CLT - Musica, perché “Lenny” Bernstein si considerava italiano
Musica, perché “Lenny” Bernstein si considerava italiano
Roma, 11 feb (Velino) - Il 14 ottobre 1990 moriva a New York il compositore, pianista e direttore d’orchestra Leonard Bernstein. Era nato nel 1918 a Lawrence, nel Massachusetts, da una famiglia di ricchi ebrei polacchi, provenienti da Rovno, oggi in Ucraina. In vista delle celebrazioni per i 20 anni dalla scomparsa, è uscito di recente un saggio di Alessandro Zignani “Leonard Bernstein: un’anima divisa in due” (Zecchini Editore), dove si analizza bene la dualità di fondo della personalità di “Lenny”, come veniva chiamato dagli amici e dal pubblico di fedelissimi. Bernstein amò molto l’Italia, fu amico intimo di Sandro Pertini ed esibiva con gioia, quasi ostentazione, il distintivo di Cavaliere di Gran Croce della Repubblica. Il volume sviscera le contraddizioni sia musicali sia psicologiche del grande direttore d’orchestra e compositore che “viveva la dissociazione psichica come normalità”. Era, al tempo stesso, autore di musica ebraica dall’intricato simbolismo cabalistico e di musical inneggianti al più sfrenato vitalismo americano. Alternava entusiasmo, picchi maniacali e abissi depressivi. Sapeva essere marito e padre affettuoso, capace di restare fedele alla memoria della moglie nei lunghi anni in cui le sopravvisse, ma pure seduttore compulsivo e trasgressivo. Era un intellettuale raffinato, latinista, esperto di linguistica e filosofia, ma anche nei circoli più eleganti utilizzava il linguaggio sboccato delle matricole dei dormitori delle università yankee. Per lui la musica non era mai fine a se stessa ma il modo per meglio collegare una persona con un’altra. Grazie alle sue trasmissioni televisive (utilizzava il video con sapienza, come si è potuto rivedere in queste settimane sul canale “Classica” di Sky) iniziò alla musica un generazione d’americani, facendo diventare gli Stati Uniti il paese dove la musica “colta” è più eseguita e più ascoltata.

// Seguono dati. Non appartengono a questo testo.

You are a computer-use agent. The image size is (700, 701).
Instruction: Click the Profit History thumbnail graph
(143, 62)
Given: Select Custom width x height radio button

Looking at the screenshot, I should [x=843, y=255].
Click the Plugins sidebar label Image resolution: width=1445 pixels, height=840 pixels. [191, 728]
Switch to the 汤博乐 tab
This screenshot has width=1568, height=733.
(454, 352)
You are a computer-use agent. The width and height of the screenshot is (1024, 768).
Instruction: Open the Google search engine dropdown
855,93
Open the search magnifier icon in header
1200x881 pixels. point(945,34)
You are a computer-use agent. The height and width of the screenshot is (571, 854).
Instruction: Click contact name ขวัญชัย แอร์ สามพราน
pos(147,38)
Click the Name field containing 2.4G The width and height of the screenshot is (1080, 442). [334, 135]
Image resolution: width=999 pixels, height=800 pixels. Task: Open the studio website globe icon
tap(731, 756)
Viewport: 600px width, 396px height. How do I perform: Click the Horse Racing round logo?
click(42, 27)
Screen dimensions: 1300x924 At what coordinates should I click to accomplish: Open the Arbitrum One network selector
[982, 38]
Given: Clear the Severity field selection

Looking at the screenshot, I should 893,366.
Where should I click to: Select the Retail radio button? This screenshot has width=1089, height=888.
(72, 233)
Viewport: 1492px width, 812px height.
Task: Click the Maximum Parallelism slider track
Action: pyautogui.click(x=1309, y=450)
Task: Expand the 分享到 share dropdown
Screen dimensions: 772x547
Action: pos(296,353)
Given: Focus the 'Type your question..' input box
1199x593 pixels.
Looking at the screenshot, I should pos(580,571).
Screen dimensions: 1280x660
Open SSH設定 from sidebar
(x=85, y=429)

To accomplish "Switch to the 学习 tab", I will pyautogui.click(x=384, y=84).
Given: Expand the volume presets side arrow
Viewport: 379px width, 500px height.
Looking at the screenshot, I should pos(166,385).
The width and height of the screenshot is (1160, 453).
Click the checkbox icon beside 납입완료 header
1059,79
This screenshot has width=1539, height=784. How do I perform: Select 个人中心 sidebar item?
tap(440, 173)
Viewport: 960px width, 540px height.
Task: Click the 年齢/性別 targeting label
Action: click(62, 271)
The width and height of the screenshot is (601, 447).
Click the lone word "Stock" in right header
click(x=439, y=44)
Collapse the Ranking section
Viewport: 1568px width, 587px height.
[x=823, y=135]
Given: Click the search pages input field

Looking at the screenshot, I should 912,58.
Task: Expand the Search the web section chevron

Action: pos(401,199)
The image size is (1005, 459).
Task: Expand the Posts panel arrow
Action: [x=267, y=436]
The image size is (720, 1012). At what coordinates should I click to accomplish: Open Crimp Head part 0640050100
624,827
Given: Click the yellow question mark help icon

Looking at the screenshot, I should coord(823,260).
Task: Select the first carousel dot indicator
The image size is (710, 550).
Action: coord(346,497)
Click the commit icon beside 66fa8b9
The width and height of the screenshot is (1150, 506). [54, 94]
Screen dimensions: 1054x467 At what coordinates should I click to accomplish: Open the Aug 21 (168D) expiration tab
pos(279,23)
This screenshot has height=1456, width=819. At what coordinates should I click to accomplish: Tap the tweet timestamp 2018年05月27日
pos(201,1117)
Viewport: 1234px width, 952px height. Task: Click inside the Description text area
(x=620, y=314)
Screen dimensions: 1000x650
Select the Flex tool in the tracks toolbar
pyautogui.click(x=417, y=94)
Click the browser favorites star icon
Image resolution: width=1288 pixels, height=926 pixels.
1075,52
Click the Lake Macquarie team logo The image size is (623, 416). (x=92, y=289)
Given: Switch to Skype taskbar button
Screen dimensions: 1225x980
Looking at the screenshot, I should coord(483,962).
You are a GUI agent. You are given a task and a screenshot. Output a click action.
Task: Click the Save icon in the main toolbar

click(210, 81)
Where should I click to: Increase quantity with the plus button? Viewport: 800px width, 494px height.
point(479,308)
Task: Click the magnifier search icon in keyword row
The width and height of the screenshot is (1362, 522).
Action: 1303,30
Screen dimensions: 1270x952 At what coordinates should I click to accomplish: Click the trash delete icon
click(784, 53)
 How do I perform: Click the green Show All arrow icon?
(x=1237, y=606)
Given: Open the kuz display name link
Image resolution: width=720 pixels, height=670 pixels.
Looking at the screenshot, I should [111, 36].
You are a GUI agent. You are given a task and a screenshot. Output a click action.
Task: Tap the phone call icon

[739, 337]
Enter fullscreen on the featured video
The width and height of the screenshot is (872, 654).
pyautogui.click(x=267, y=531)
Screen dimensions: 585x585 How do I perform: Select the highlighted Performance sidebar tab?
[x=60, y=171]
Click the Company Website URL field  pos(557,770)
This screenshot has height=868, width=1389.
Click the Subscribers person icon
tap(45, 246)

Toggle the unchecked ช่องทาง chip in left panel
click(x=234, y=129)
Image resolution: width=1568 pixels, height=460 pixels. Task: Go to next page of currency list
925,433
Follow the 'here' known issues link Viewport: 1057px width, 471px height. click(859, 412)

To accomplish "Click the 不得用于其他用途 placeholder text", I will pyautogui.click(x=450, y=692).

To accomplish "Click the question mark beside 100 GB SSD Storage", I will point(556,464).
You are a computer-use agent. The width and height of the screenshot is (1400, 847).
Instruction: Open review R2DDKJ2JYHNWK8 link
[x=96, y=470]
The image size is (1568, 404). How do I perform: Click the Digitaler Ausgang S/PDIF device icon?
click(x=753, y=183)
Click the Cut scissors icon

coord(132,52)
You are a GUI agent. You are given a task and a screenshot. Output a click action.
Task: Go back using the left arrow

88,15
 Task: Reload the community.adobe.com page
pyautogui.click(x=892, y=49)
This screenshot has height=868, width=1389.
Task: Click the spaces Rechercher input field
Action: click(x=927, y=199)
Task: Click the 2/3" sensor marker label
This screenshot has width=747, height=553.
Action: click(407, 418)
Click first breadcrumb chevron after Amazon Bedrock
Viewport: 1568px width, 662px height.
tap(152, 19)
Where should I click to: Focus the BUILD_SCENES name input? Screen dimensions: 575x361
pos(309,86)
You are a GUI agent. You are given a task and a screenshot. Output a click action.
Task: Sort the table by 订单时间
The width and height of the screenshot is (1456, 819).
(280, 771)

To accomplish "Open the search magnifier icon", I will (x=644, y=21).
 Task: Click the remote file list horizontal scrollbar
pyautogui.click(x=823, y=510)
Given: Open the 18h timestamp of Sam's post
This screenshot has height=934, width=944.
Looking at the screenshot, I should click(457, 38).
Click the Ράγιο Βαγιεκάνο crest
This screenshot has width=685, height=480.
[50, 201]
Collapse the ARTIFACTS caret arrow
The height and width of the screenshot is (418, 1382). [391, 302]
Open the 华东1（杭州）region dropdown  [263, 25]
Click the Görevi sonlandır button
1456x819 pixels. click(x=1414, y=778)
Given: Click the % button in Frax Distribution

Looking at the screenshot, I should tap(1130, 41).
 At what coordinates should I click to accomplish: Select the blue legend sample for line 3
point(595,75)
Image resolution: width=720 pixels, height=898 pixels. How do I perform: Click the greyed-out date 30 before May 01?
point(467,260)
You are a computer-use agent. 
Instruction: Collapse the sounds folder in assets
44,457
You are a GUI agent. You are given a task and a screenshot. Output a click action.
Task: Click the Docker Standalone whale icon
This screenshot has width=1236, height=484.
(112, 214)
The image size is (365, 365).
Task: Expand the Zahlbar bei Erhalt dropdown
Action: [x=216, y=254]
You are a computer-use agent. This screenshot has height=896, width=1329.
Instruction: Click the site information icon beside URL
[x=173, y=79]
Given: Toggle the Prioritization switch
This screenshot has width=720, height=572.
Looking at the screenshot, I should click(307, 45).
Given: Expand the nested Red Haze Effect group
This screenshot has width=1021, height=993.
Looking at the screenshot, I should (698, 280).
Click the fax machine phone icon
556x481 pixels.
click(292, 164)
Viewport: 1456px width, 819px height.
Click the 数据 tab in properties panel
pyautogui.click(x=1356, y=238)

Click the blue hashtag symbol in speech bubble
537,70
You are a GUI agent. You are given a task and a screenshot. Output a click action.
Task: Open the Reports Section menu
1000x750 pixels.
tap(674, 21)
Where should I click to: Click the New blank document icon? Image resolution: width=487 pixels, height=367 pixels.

“Lenny” si considerava sia americano che europeo e in quanto europeo anche italiano. Per questo il ventennale dalla sua scomparsa è celebrato nel nostro Paese con particolare cura e attenzione. L’Accademia di Santa Cecilia apre le celebrazioni per Leonard Bernstein , che ne è stato suo presidente onorario dal 1983 alla morte, con un concerto diretto da Wayne Marshall in calendario dal 13 al 16 febbraio. Il programma sembra ispirato al libro di Zignani: viene giustapposto il vitalismo americano della suite di “West Side Story” al misticismo dei “Chichester Psalms”, lo sperimentalismo di “Prelude, Fugue and Riffs” con l’ironia europea della suite di “Candide”. Il programma romano, insomma, mostra le varie sfaccettature di “Lenny” ed è costruito per piacere agli abbonati che ancora lo ricordano sul podio. Altra occasione importante è la messa in scena di “Candide” da parte dei teatri di Livorno, Lucca, Pisa e Ravenna dove viene replicata sino a fine marzo prima di prendere il volo verso tre teatri polacchi che la coproducono. Altre attività, principalmente concerti, sono programmate in varie città italiane. “Candide” è una vera chicca: raro esempio di coproduzione internazionale e interamente affidato a un cast di giovani, in gran parte debuttanti. Molto meno nota di “West Side Story”, l’opera è una satira sferzante dell’America perbenista degli anni ‘50. Piena di brio e di fantasia (celebre il “rondò della sifilide” all’inizio della seconda parte) ebbe anche problemi con la censura. E’ stata vista e ascoltata di recente alla Scala, al San Carlo e al Teatro Argentina di Roma. E’ una novità per il pubblico toscano e romagnolo. In breve, vale un viaggio.